PETUNJUK KERJA:
1. Menurut tulisan tentang drama politik Jokowi, dalam acara apa Jokowi menyampaikan pernyataan bahwa politik diwarnai drama, drakor, dan sinetron?
2. Teruskan tulisan tentang drama politik Jokowi mulai setelah kalimat terakhirnya.

Oleh : Sutrisno Pangaribuan – Kader PDIP – Presidium GaMa Centre
KNews.id – Sebagai pecinta musik rock, barangkali Presiden Joko Widodo (Jokowi) lupa, bahwa vocalis group band rock senior, God Bless, Ahmad Albar, pernah mempopulerkan lagu “Panggung Sandiwara”. Lagu tersebut menjelaskan bahwa dunia ini panggung sandiwara, yang ceritanya mudah berubah. Semua akan berubah seiring waktu dan sesuai kepentingan atau kebutuhannya, baik cepat maupun lambat.
Maka pernyataan Jokowi yang disampaikan dalam sambutan di HUT ke-59 Partai Golkar tentang politik yang diwarnai drama, drakor, dan sinetron adalah benar. Bahkan salah seorang sutradara sekaligus aktor paling sukses, adalah Jokowi sendiri. Jokowi yang mengatakan bahwa anak- anaknya tidak tertarik politik, nyatanya hari ini anak dan menantunya walikota. Putra bungsunya jadi ketum partai, dan salah satu putranya kini jadi bakal cawapres.
Drama Jokowi dengan anak dan menantunya sebenarnya hal biasa dan lazim terjadi. Tidak ada politisi yang tidak melakukan drama demi meraih dan mempertahankan posisi politiknya. Aksi Jokowi bertanya nama- nama ikan, nama- nama suku, dan bagi- bagi sepeda adalah drama. Kunjungan ke daerah yang jalannya rusak, hingga masuk gorong- gorong adalah sinetron. Semua bentuk drama, drakor, dan sinetron politik Jokowi tersebut sama sekali bukan tentang gagasan maupun ide, namun tentang perasaan.
Jokowi memainkan peran dalam drama berjudul presiden merakyat, dalam sinetron pemimpin tak berjarak. Drakor kunjungi jalan rusak berbuah pembangunan patung pun sempurna dilakoni demi citra diri peduli. Akan tetapi semua itu sah dan mungkin terjadi di dalam politik. Sebab semua politisi memang harus bermain peran dalam drama, sinetron demi citra diri bersih, peduli, merakyat, dan tak berjarak. Drama dan sinetron dimainkan pun demi menggugah perasaan, terutama perasaan orang biasa, rakyat.
Drama Jokowi yang menggugah perasaan orang biasa lah yang membuat Jokowi terpilih, bukan karena besarnya ide dan gagasannya. Sinetron Jokowi dengan lakon orang biasalah yang menggugah perasaan rakyat sehingga memilih wong deso, Jokowi bukan memilih anak menteri, mantan menantu presiden, Prabowo Subianto. Maka sambutan Jokowi yang menyebut politik akhir- akhir ini dipenuhi drama, sinetron, drakor adalah apresiasi Jokowi terhadap para pihak yang berhasil meniru cara Jokowi, bukan ejekan apalagi hinaan.

[Data sumber]
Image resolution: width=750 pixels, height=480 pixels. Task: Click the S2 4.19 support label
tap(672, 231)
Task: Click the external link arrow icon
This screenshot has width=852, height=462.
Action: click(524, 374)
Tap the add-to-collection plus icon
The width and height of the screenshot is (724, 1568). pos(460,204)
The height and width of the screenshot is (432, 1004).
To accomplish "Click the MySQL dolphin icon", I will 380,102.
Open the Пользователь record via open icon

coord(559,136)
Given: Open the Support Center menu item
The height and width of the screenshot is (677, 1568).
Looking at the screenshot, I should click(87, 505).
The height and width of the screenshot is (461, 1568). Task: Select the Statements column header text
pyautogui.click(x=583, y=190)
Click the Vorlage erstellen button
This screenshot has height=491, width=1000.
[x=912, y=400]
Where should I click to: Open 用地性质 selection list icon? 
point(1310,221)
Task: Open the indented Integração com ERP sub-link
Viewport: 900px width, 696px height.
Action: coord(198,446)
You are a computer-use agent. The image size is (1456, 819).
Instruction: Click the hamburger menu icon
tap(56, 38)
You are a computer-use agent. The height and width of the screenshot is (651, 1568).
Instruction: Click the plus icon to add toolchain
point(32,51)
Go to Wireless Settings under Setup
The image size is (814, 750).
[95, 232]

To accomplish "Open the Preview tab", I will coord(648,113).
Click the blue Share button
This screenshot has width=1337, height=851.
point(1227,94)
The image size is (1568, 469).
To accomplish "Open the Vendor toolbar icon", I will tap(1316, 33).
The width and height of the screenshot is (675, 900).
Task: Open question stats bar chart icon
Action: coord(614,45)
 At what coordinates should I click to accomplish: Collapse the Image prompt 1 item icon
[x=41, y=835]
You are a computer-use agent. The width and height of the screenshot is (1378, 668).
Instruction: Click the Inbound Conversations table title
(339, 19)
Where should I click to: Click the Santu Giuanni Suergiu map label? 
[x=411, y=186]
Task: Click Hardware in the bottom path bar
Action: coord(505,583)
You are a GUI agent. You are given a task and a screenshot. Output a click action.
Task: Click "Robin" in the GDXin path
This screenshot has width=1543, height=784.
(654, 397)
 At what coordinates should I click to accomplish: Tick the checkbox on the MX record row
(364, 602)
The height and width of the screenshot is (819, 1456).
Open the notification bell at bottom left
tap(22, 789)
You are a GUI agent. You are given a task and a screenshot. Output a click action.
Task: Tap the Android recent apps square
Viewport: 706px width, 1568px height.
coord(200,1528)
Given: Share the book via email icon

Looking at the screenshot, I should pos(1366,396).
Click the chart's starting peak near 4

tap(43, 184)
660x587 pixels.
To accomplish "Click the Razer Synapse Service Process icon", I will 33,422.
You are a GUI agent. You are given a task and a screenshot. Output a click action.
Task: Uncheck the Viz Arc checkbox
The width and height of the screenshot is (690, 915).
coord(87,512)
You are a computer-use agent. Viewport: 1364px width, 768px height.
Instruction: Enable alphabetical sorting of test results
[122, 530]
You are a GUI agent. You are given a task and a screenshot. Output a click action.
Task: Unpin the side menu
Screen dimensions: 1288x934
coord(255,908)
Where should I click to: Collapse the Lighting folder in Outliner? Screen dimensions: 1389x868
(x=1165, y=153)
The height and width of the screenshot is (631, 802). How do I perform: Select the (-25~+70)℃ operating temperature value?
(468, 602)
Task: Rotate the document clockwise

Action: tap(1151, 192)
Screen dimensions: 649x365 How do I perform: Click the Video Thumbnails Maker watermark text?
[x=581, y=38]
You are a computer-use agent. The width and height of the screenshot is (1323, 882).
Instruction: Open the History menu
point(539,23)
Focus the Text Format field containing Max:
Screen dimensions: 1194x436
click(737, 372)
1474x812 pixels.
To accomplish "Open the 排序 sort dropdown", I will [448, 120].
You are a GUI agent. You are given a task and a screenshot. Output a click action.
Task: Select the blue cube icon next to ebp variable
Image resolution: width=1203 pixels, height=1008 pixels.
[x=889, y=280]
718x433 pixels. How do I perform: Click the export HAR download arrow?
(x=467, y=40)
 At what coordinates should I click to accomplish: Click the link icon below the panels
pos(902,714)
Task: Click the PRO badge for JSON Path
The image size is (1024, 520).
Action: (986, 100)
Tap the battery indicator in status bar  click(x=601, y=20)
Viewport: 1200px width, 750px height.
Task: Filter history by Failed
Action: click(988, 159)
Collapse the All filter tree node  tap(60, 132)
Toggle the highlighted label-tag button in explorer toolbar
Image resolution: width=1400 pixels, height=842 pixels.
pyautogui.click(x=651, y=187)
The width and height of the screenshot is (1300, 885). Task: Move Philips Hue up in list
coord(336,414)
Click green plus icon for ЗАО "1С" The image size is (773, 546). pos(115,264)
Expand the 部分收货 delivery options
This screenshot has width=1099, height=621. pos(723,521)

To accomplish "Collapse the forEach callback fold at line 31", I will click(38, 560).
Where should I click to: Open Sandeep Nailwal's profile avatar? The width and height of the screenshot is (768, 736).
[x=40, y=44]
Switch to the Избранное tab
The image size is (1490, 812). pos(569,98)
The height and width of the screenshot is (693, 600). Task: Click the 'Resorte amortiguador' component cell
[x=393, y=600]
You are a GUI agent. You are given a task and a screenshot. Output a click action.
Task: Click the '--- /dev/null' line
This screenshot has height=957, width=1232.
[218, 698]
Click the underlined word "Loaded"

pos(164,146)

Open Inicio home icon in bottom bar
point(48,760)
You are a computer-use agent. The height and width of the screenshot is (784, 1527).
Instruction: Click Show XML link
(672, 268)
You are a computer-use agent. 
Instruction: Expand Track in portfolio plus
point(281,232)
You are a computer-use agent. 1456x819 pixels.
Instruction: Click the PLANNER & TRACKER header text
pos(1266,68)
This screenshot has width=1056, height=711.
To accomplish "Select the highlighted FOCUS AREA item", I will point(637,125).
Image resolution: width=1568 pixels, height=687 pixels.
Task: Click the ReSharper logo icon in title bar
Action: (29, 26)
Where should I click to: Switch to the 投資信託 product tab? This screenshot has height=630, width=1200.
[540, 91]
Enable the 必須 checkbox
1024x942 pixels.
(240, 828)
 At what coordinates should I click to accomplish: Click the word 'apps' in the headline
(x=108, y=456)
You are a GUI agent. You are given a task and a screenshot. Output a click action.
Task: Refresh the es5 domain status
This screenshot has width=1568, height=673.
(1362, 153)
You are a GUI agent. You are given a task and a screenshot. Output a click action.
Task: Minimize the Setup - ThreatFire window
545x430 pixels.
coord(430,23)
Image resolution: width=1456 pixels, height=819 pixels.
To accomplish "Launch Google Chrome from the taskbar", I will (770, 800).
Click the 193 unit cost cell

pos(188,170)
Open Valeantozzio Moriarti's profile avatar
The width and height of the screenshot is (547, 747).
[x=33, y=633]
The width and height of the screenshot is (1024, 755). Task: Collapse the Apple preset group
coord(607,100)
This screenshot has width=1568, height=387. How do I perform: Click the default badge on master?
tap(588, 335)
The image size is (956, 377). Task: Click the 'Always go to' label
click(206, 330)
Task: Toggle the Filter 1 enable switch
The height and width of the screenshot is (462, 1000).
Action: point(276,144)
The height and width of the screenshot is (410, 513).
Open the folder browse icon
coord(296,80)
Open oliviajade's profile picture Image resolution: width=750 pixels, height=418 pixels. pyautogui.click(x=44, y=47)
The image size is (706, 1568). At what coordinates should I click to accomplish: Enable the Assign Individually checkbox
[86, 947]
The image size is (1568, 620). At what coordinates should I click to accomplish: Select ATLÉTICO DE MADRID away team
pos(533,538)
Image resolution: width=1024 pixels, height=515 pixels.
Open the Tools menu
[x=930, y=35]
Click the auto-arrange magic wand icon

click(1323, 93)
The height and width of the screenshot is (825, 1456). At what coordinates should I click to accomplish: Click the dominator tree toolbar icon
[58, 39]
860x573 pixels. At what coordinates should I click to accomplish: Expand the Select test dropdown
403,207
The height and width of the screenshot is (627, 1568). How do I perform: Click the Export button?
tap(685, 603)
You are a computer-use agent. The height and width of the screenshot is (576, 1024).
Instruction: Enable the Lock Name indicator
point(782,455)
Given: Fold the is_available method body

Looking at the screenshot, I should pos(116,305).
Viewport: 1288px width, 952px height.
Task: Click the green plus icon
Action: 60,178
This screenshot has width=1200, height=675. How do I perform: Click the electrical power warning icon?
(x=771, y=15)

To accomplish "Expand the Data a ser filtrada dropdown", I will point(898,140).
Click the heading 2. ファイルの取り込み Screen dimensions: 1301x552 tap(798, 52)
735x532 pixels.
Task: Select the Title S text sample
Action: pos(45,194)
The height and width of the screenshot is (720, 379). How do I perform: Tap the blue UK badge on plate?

HASIL PENGERJAAN:
1. Dalam sambutan di HUT ke-59 Partai Golkar.

2.
Maka para politisi yang sedang main drama dan sinetron tidak perlu reaktif terhadap pernyataan Jokowi. Sebab Jokowi sedang menjelaskan cara sukses dalam politik, menang dalam 5 kali pemilihan bagi dirinya, dan 2 pemilihan bagi anak dan menantunya. Jokowi menjadi sutradara sekaligus aktor drama dan sinetron politik paling sukses dalam sejarah Indonesia hingga saat ini. Sehingga ada parpol rasa relawan, dan relawan rasa parpol, berbaris tegak lurus dan bersumpah setia kepada Jokowi.
Jokowi “setara” dengan Soekarno, bahkan lebih, sebab Soekarnoisme lahir pasca bung Karno wafat, sementara Jokowisme muncul saat Jokowi masih hidup. Patung Soekarno dibangun jauh setelah sang Proklamator mangkat, sementara patung Jokowi kini dibangun di desa kecil, jauh dari ibukota, saat Jokowi masih sibuk menilai sinetron dan drama politik. Satu- satunya drama dan sinetron politik yang saatnya dihentikan, tutup buku adalah drama politik KTA PDIP Gibran dan Bobby. Sebab drakor tersebut tidak penting dan tidak menggugah perasaan rakyat.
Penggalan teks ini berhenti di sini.